Koa may provide aggregated insights related to usage of the App to third-parties, so that they can understand its impact. These insights will never include your Personal Data and no one will be able to know your name, email address nor see any raw data we have captured from your use of the App. Internal Koa team members shall process your Personal Data following applicable professional responsibilities and contractual obligations only for the purposes established in this Privacy Policy. We take appropriate measures to mandate the fair and confidential use of all Personal Data by our employees.

5. How long do we keep your data?

We will stop processing and /or delete your Personal Data if you withdraw consent or require us to do so at any time, or when your right to use the App terminates (whichever is earlier), except where we are able or required to rely on any of the following: (i) to the extent the data has already been anonymized or de-identified in such a manner that is no longer reveals your identity; (ii) (where applicable) for our legitimate business interests ; or (iii) for legal reasons (including to enforce or defend any legal obligation or rights or to comply with applicable law or government or court orders).

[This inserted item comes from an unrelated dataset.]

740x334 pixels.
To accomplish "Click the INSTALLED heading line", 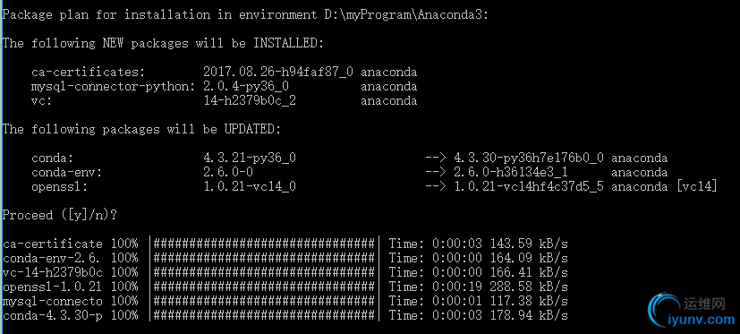I will click(x=163, y=44).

Your data is automatically deleted after 12 months in our systems once we have stopped processing it.

6. What rights do you have related to your personal data and how can you use them?

The data protection laws give you a series of rights regarding the personal information that we manage about you. Specifically, the rights of access, rectification, erasure, limitation, objection, portability, as well as not being subject to automated decisions and to, to the extent applicable, remove your consent at any time.

You can exercise these rights by contacting us at privacy@koahealth.com, using if possible the same e-mail address with which you registered in the App and identifying the right you want to request. In the event that you decide to exercise one of these rights through a representative, it will be necessary to provide with the request, the documentation that proves this condition

We will respond to your requests with a maximum of 30 days. That period may be extended by an additional 30 days if necessary. In the event of such extension, we will notify you within 30 days of receipt of the request, together with the reasons for the delay.

If you feel your data privacy rights have been breached, you also have the right to file a complaint with a Data Protection Control Authority (e.g., the Information Commissioner’s Office).

You may have additional rights as specified in Section 9 (“Other Applicable Laws”) below.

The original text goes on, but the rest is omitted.